■ **TASK**
Of all the lines below, return only those starting with the line holding "640x400 pixels." and going on through the line holding "Task: Enable the Minimum joint limit checkbox", exactly as written.

■ **INPUT RECORDS**
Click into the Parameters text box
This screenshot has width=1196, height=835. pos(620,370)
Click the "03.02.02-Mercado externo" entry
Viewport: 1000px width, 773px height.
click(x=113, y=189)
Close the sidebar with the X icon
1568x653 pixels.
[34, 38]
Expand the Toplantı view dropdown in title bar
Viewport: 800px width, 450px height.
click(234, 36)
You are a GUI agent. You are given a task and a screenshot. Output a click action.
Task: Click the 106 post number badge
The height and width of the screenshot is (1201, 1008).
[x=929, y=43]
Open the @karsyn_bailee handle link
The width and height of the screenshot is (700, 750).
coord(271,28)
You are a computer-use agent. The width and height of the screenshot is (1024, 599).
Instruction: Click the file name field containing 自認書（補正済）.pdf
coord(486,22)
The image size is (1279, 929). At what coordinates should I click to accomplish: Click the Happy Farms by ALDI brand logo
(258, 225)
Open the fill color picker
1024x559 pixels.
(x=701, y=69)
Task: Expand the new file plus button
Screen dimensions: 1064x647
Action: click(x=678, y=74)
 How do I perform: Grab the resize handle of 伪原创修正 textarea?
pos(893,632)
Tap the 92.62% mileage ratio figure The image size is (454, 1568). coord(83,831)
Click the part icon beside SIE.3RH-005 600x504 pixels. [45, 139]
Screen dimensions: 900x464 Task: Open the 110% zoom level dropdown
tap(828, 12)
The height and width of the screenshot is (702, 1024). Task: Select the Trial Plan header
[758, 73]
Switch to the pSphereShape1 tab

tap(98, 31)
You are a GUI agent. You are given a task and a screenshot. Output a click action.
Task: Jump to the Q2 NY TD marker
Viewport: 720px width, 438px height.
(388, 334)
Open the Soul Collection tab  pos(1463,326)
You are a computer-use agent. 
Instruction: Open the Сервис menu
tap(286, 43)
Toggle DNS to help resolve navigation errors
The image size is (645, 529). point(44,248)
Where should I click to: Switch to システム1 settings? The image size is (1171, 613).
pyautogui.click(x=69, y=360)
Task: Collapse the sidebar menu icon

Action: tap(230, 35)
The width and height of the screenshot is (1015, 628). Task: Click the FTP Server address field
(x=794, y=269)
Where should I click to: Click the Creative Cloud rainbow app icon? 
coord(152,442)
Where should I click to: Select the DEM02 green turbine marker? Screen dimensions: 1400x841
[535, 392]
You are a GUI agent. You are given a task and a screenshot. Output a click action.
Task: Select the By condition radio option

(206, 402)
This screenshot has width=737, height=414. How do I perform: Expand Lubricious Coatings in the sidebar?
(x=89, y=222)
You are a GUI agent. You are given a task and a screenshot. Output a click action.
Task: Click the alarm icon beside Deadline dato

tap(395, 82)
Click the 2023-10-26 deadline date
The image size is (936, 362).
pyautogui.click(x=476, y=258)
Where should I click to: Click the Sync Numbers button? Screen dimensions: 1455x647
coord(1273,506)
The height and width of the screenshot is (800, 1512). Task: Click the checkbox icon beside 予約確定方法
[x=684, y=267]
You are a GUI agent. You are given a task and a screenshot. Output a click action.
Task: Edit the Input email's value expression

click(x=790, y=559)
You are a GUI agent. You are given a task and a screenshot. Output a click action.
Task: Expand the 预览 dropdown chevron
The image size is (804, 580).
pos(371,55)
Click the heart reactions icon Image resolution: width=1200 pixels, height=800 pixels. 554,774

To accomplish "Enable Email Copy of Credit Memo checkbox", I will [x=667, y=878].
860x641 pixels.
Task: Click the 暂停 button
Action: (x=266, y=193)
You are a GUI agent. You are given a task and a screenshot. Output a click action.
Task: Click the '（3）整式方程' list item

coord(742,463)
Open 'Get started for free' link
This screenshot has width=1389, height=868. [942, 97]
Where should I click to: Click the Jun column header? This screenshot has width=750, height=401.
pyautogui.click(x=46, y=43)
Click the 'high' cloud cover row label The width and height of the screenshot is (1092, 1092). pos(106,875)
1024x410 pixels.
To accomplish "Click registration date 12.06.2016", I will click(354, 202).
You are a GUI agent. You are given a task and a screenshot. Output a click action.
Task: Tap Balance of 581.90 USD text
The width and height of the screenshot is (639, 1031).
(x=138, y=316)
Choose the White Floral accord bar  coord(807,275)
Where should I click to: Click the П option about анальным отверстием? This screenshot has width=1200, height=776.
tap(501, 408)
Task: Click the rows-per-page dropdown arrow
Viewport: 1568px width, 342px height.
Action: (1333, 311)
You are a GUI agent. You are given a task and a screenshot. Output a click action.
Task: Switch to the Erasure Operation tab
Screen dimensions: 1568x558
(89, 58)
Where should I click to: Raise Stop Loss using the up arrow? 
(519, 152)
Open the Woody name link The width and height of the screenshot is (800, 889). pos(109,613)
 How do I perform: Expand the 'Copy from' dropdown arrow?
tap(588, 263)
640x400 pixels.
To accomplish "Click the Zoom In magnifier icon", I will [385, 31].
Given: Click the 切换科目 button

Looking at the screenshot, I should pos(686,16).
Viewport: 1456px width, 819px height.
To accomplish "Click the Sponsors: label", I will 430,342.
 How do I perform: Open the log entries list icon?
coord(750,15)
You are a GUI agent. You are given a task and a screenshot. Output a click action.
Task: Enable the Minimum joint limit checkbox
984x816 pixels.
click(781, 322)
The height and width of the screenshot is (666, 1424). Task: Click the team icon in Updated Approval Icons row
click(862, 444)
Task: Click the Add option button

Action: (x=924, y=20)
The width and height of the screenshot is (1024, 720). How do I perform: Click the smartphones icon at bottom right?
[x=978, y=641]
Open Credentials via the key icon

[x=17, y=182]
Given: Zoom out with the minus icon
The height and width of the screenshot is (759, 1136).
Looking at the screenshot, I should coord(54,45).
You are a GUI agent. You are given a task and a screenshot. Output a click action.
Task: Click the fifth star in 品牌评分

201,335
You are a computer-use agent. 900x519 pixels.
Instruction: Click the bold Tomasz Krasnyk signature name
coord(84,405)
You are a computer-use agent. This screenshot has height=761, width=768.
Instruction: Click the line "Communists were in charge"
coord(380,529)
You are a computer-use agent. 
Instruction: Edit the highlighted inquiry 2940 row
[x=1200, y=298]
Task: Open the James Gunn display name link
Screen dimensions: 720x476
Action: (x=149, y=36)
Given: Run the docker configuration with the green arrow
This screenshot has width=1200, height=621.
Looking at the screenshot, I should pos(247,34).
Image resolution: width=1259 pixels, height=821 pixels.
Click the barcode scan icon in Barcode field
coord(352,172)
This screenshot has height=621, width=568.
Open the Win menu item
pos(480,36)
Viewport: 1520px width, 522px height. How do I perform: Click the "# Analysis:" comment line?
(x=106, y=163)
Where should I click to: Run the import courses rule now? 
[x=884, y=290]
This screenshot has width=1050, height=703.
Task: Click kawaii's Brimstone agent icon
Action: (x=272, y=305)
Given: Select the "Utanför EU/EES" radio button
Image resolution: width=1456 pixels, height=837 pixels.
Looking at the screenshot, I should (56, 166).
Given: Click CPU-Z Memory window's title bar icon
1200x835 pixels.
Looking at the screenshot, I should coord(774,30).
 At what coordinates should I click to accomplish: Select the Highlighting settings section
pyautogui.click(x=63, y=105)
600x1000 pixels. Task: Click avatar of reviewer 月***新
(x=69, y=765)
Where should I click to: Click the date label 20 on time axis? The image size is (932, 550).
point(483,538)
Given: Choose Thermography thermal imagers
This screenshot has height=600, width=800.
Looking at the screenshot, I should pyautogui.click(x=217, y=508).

■ **EXERCISE RESULT**
640x400 pixels.
To accomplish "Click the Zoom In magnifier icon", I will [385, 31].
Given: Click the 切换科目 button

Looking at the screenshot, I should pos(686,16).
Viewport: 1456px width, 819px height.
To accomplish "Click the Sponsors: label", I will 430,342.
 How do I perform: Open the log entries list icon?
coord(750,15)
You are a GUI agent. You are given a task and a screenshot. Output a click action.
Task: Enable the Minimum joint limit checkbox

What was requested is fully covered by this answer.